I came across this picture of my boys while looking for something else.
It made me smile. They are so cute. We had gone to see Emma participate in the school talent show last June. Look at that little round face..those pink, full cheeks. After it made me smile, it then made me sad because I then looked at this:
Same cute kid, but almost exactly one year older. He doesn’t look that much older to me. He’s still stinking cute. But the pink full cheeks are gone and so is the round face and NOT because he’s just aged a year. But because he just looks so little and unhealthy to me. I think he might actually weigh close to the same because he’s lost so much weight. He looks so pale in the picture, but even more pale in real life. He got sunburned and I said to my husband, “I actually like him sunburned, because he looks a little healthier now.” Too bad it was just temporary.

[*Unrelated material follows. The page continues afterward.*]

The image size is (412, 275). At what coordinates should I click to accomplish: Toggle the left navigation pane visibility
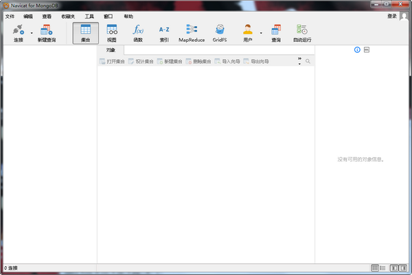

This breaks me. This tugs at me. This saddens me. And this truly exhausts me. I don’t like to talk about it too much because no one really understands. You have a child who won’t eat? People judge. I must be doing something wrong. I’m too lenient. They could certainly do better. I don’t need to hear it. We’ve tried everything. Therapy is great, but it is slow.
In the meantime, I am exhausted. A child who does not eat is a child who does not sleep well. Waking up due to hunger is almost a nightly occurrence, one that just makes me so sad. I can’t send my child back to bed with his stomach growling. I can’t. I can’t make him understand that if he eats when he is hungry, it would make him feel better. I can’t do that either. What I can do is give him drinks heavily supplemented and just hold his skinny little body until he falls back asleep. That is something I can do.
I’m exhausted. When my baby goes back to sleep, that’s not always possible for mommy. Mommy has to get up to get the other kids ready for school and then work. Little guy can nap, mom doesn’t have that luxury. Therapy, supplements, vitamins, and, don’t forget, Cheetos, oh the Cheetos, all cost money. Mommy’s got to work.
I’m exhausted. Maybe more than the physical exhaustion is the mental exhaustion. It’s so much. I was talking to my sister and had mailed her birthday card late. I told her that I just gave up apologizing for things I was late with, little things I had forgotten, all the things I’ve had to say no to. It’s the sad state of my life right now, but hopefully just a temporary one.
I don’t want or need sympathy. Just maybe less judgment, more understanding, more support, more love.
I love you and your little guy more than i can say! I know how hard and frustrating it is to see something wrong and not be able to fix it. I hope and pray that he will get through this soon for both of you! sending happy thoughts your way!